**PAGE TEXT**
>>>>>
Smartphone with Facebook's login screen against the map of Australia showing Australia privacy law review

Google and Meta Mount Offensive Against Australian Privacy Law, Touting the Benefits of Ad-Supported Services

Google and Meta have weighed in on the current review of Australia’s Privacy Act with arguments for the benefits of ad-supported apps and cloud services, in a bid to soften data collection rules and have location data excluded from the category of protected “sensitive” data. The Privacy Act 1988, the primary Australia privacy law, has been under review since 2020 as lawmakers seek to modernize it.

Meta’s submission to the review collected statistics and survey results that ranged across small business benefits and consumer preferences, while Google took a more specific focus on exempting non-specific location data from the category of sensitive data.

Tech firms seek to put their stamp on Australia privacy law update

Meta opened its statement by lauding the federal government review of the outdated Australia privacy law, which applies pre-internet terms and views to an internet-connected world in some cases, and stating that it agrees with stronger protections for consumers. However, the company clearly has a very distinct vision of what those protections should look like.
<<<<<
**ABOUT THIS TASK**
Reproduce the passage of the article on the Australian privacy law review starting with "Google and Meta Mount" and going on through "of sensitive data.".

**Stored data entries**
>>>>>
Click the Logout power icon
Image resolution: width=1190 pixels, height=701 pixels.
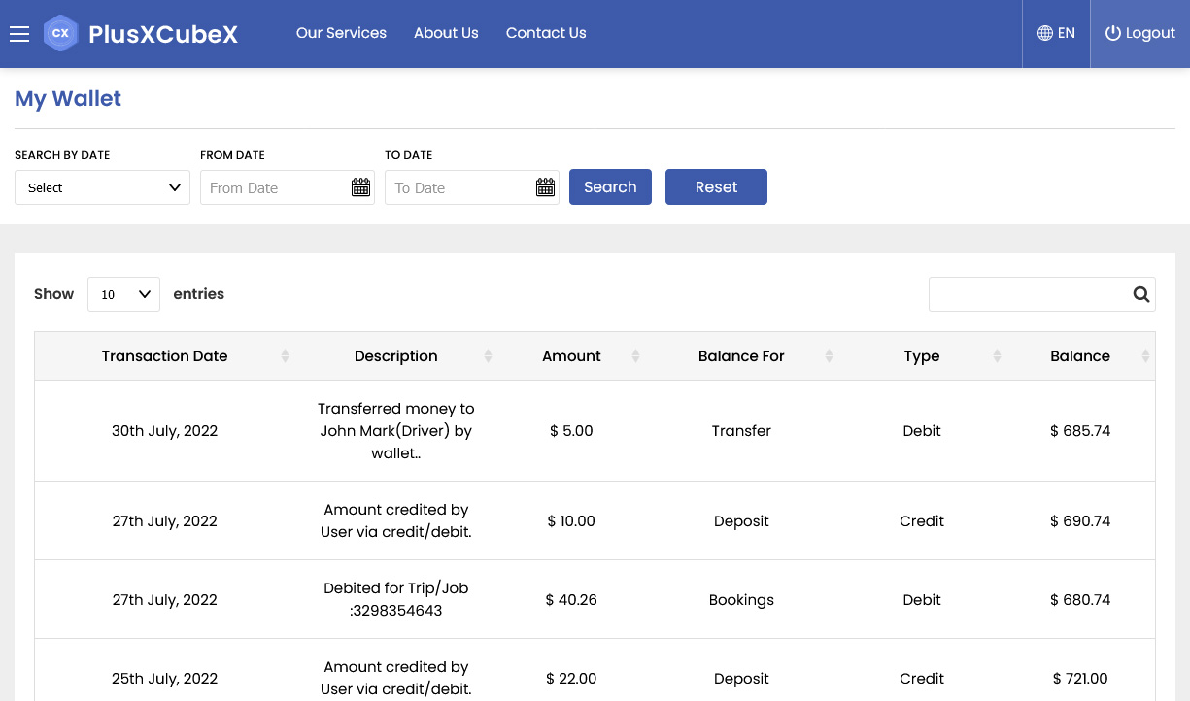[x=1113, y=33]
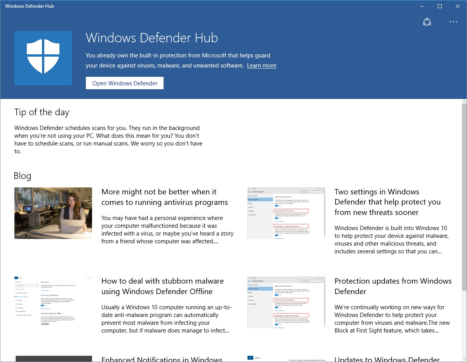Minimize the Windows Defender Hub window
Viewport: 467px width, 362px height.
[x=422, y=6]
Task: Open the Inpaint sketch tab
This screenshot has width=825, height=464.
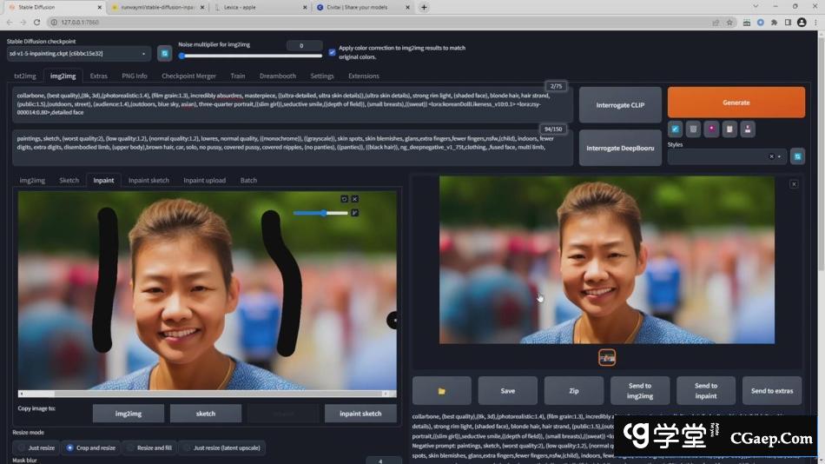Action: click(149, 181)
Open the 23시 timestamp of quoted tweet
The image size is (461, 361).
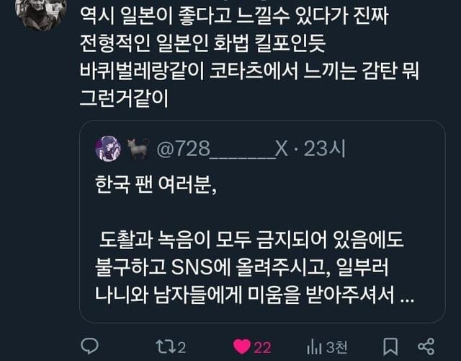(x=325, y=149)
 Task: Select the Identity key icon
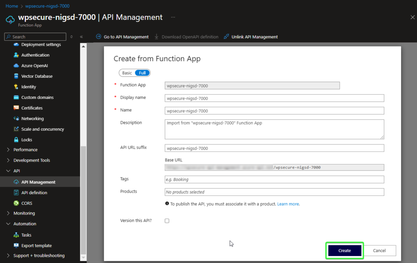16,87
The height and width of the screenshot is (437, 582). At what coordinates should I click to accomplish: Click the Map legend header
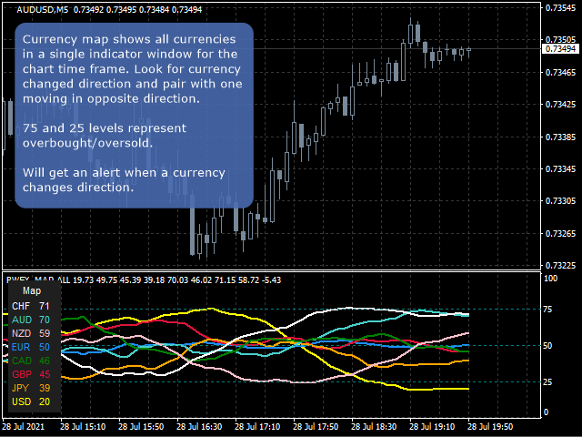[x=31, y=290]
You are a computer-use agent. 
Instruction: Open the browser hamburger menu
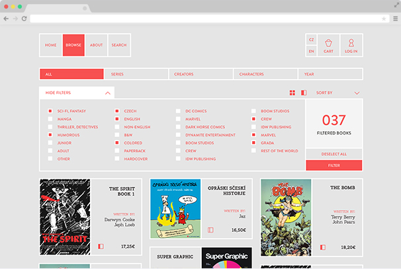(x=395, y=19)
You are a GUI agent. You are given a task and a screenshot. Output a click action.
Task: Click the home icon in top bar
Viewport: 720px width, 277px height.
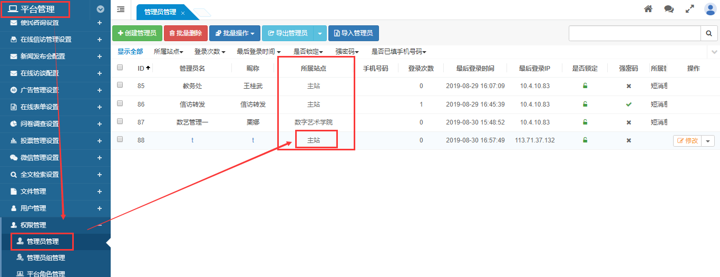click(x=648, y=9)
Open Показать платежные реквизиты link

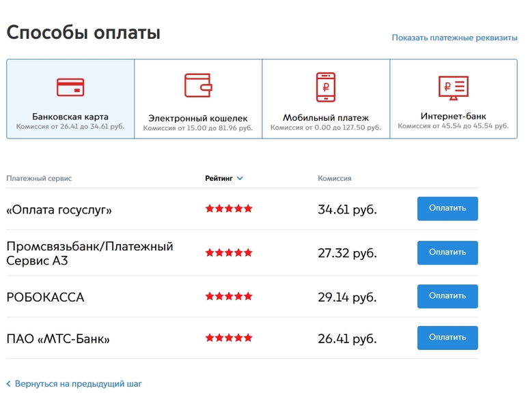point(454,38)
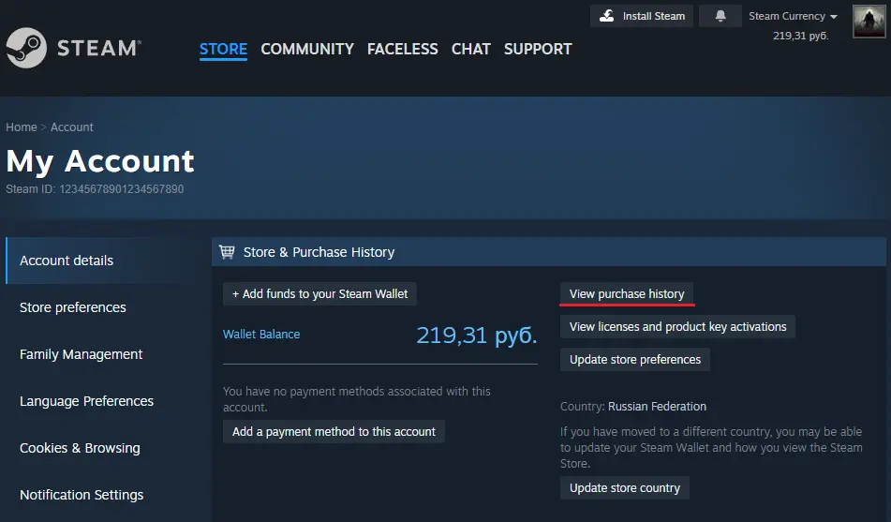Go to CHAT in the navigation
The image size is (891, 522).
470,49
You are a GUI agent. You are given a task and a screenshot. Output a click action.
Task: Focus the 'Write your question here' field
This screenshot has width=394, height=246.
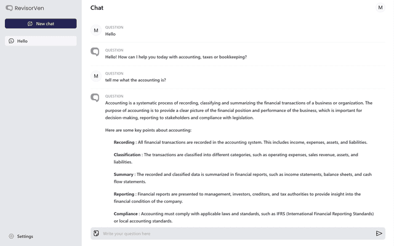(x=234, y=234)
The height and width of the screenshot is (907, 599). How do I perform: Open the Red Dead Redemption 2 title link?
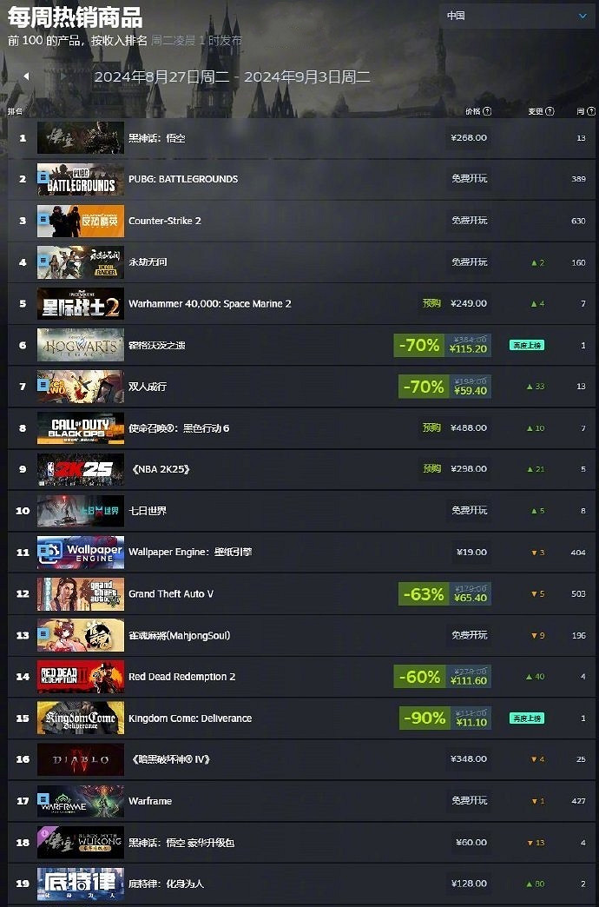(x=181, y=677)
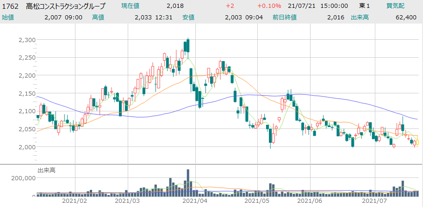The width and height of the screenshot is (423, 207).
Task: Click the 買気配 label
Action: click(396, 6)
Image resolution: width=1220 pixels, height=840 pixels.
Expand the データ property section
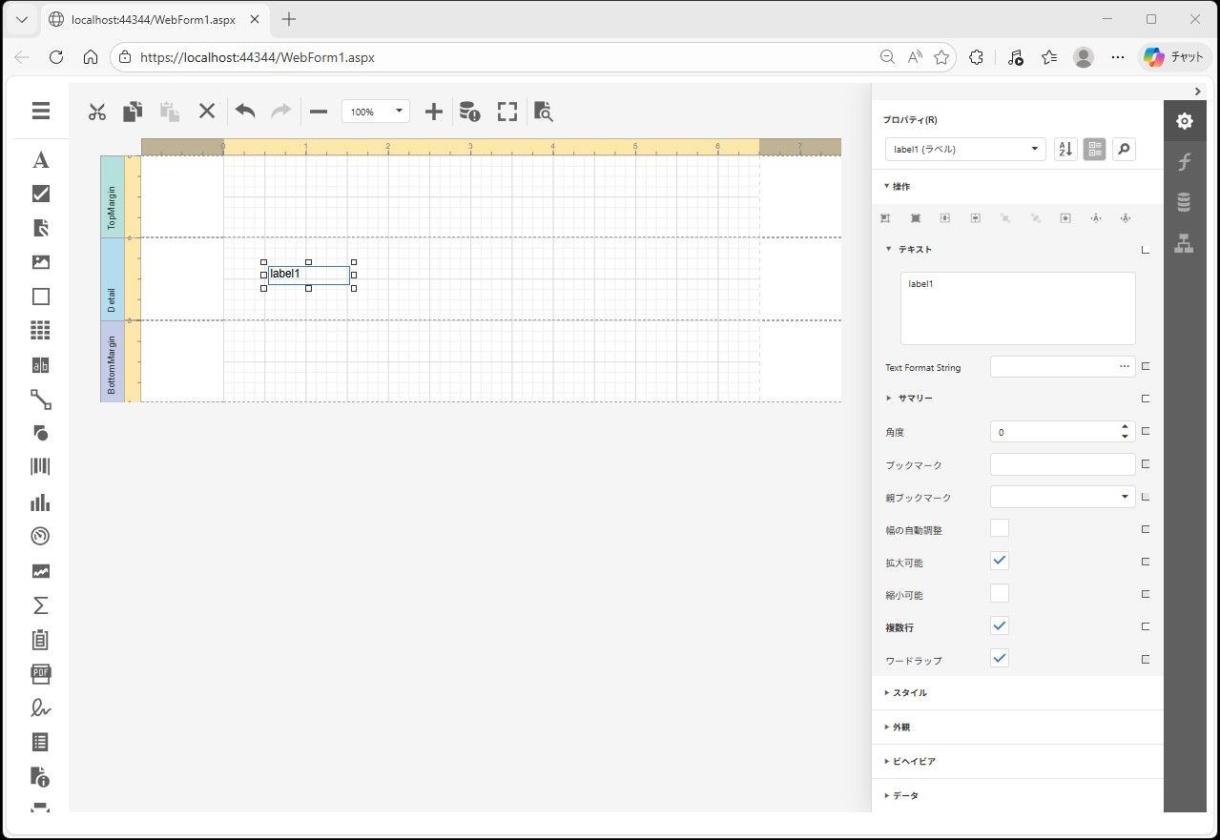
<<<<<
**ANSWER**
Google and Meta Mount Offensive Against Australian Privacy Law, Touting the Benefits of Ad-Supported Services

Google and Meta have weighed in on the current review of Australia’s Privacy Act with arguments for the benefits of ad-supported apps and cloud services, in a bid to soften data collection rules and have location data excluded from the category of protected “sensitive” data. The Privacy Act 1988, the primary Australia privacy law, has been under review since 2020 as lawmakers seek to modernize it.

Meta’s submission to the review collected statistics and survey results that ranged across small business benefits and consumer preferences, while Google took a more specific focus on exempting non-specific location data from the category of sensitive data.